A critique of Kenya’s banking laws: The case of under-regulated mobile banking


David Odhiambo and Herman Omiti
The emergence, development and invention of sophisticated technology in the 21st century has brought with it unprecedented practice in the banking industry. Banks are no longer the traditional institutions they have been known to be. Mobile technology has been absorbed and integrated into mobile-based banking services. Almost all banks have come up with products and services that rely on mobile technology to execute monetary and other financial transactions. Paperless banking now has had its roots deep into banking.
This piece delves into this technological development that has taken the banking industry by storm over the past decade and given the big players a run for their money. Its primary focus is on the regulatory framework of the industry with a view to offering strategic insights into the current state of mobile money transfer services, as well as reviewing the relationship between telecommunication companies and financial service providers. Likewise, it critiques existing laws, meant to regulate mobile telephony but which have not done much to solidify consumer confidence.
Legal framework
The two major pieces of legislation that regulate banking industry in Kenya are the Central Bank of Kenya Act (Cap 491) and Banking Act (Cap 488), which stipulate strict guidelines for commercial banks and financial institutions. However, with the technological advancement that continues to be witnessed, banks have entered into a laissez faire arena where mobile banking services are being offered outside the ambit of the available laws and regulations. It is not clear whether mobile money transfer services should be regulated by communication or banking laws.

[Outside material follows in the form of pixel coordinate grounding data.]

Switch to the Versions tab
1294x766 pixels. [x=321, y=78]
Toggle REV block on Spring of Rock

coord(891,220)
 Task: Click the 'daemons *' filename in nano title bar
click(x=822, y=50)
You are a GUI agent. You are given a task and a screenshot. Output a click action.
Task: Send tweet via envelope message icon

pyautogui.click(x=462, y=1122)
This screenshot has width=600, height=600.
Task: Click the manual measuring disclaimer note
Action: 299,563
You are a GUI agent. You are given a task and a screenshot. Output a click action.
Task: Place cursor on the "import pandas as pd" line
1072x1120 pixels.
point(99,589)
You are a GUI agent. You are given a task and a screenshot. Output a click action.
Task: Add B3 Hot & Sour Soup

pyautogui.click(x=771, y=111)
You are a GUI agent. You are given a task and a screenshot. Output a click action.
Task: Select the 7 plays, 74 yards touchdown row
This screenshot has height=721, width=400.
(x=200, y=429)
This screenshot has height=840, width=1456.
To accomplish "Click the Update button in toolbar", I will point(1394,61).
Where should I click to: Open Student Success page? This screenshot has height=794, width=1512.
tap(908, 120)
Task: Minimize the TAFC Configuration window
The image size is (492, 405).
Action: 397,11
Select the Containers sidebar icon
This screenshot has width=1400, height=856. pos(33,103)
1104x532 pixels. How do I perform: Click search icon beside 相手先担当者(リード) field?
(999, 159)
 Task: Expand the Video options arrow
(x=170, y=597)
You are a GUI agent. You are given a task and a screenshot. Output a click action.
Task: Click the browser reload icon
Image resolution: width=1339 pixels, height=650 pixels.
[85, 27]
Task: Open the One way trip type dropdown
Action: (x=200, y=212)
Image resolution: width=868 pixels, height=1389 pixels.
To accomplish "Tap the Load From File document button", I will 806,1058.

Over the last decade, all banks in Kenya have adopted different forms of mobile money transfer and mobile payment services. The practice has continued with no clear guidelines as to its legality. The transfer and payments services are currently being integrated into the available forms of financial transactions, from commercial banking, micro insurance provision, money transfer, locally and internationally, and bill payments. Even though the services are meant to ease commerce and lower operational costs, it is not clear whether the current banking laws and regulations are sufficient to cover the emerging practice of mobile money transfer services offered by commercial banks and other financial institutions. At the time the practice of mobile money transfer was taking root, commercial banks criticised Central Bank of Kenya (CBK) for granting a licence to Safaricom, a non-bank, to offer financial services without subjecting the telco to the stringent rules of Central Bank of Act and Banking Act.
A danger to consumers
When Safaricom was given the “no objection letter” to launch and operate M-Pesa, the Kenyan banking community was outraged, and expressed concern that no institution could operate a large payment system network without proper legislation. The worry was that M-Pesa did not meet the risk management requirements. The telecommunication companies have been left to offer banking services when they have not been subjected to the stringent controls of the banking laws as are commercial banks. In other words, there is no level playing ground and the telecommunication companies have been left to operate on loose grounds.
The fears that the telecommunication companies may go down with their products and services is real – this would lead to big losses being incurred by the subscribers given that the telecommunication companies do not contribute to the Deposit Protection Fund Board as established under Section 20 of the Kenya Deposit Insurance Act (Cap 487C). CBK did not conduct sufficient due diligence and the resultant “no objection letter” should not have been issued. Even though banks have embraced the idea of mobile money transfer and payment services, the same has not been backed by any law or legislation, but by trust and self-regulation of the banks and telecommunication companies.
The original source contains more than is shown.